Ce soir-là une cinquantaine de villageois, à croupetons ou dressés comme des hérons sur une jambe, l'autre genou ployé et le talon contre la muraille, écoutaient l’important Lounas Ben Ouala, un ancien chef, disserter sur les guerres de çof de sa jeunesse.
- Parbleu! commença-t-il en défiant d'un regard sévère ses auditeurs, les çofs perdent de leur force par votre faute. En ma jeunesse on disait :
« Ouinnek aioun ith idlemen nir medhlourn » (Aide les tiens qu'ils aient tort ou raison), et on les aidait.
Un rire discret accueillit cette déclaration.
- Pour le çof, jadis, on risquait la mort et l'on eut abandonné sa famille.
Un murmure gronda. Lounas reprit:
- Vous trouvez ma proposition exagérée parce que vous acceptez les mœurs des Français. Maintenant quels sont ceux d'entre vous qui abriteraient des amis de çof poursuivis par la justice ?
- Nous! nous!
- J'en doute. Et qui porterait témoignage en leur faveur pour les sauver ?
- Moi ! Et moi !
- Je voudrais vous croire. Mais nous ne reverrons plus les beaux spectacles de ma jeunesse. Comme chef de l'Ir'erbien (çof de l'ouest) il m'est arrivé d'aller chercher, avec musique, étendard et cavalcade, un autre çof allié qui avait été battu par ses ennemis. Nous lui offrions une hospitalité magnifique. Maintenant c'est honteusement que vous recevez un homme condamné par les tribunaux français. Un ami de çof a-t-il tué son adversaire ; vous osez à peine lui donner asile. Je vous le dis, les grands jours sont passés.

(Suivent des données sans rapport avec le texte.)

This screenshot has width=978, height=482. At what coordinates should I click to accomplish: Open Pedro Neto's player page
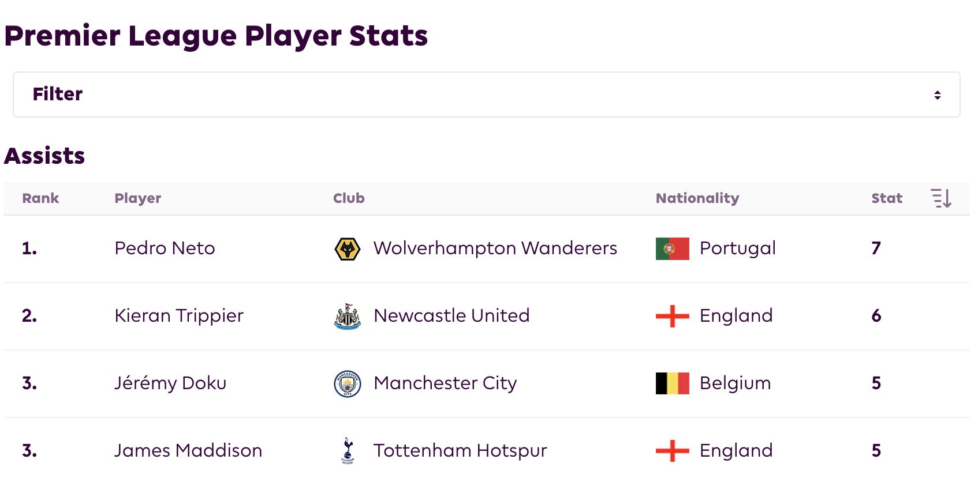pos(165,248)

- O Lounas Ben Ouala, raconte-nous ces grands jours, réclamèrent quelques jeunes gens.
- Soit. Donc, jadis, la poudre parlait aussi facilement que les hommes disent aujourd'hui des mots dans les djemaa. Une offense n'entraînait pas seulement la vengeance de l'offensé, mais du çof auquel il appartenait et quelquefois d'une confédération de çofs. D'ailleurs ces guerres restaient nobles et bien réglées. Ainsi, jamais je n'autorisai mes hommes à tenter la « razzia » d'un village sans avoir averti nos ennemis de la déclaration de guerre par une première détonation. Ils pouvaient ainsi se mettre sur leurs gardes.
« En général nos combats avaient pour cause la violation d'une « anaya ». Vous le savez, il y a seulement cinquante ans, on ne pouvait se rendre dans un bourg voisin sans avoir obtenu « l'anaya » du notable d'un çof ennemi. Ce notable remettait son bâton, une bague, son burnous ou son chien comme preuve du sauf-conduit qu'il accordait. Or, quelquefois, il arrivait que dans le village hostile des hommes ne pouvaient s'empêcher de voler l'étranger. Aussitôt c'était la guerre pour venger cette parole d'honneur violée, la plus grande injure à notre sentiment.
Le Kabyle offensé venait se plaindre aux hommes de son parti qui, sans s'attarder en vaines discussions, remplissaient aussitôt leurs capuchons de figues, de galettes d'orge, et, en avant ! le fusil sur l'épaule. Les riches armaient les pauvres.
Quelle allégresse d'aller se battre. La vie nous eut semblé monotone si nous n'avions pas eu cette distraction. … »
Charles GÉNIAUX
"Sous les figuiers de Kabylie"
(1914-1917)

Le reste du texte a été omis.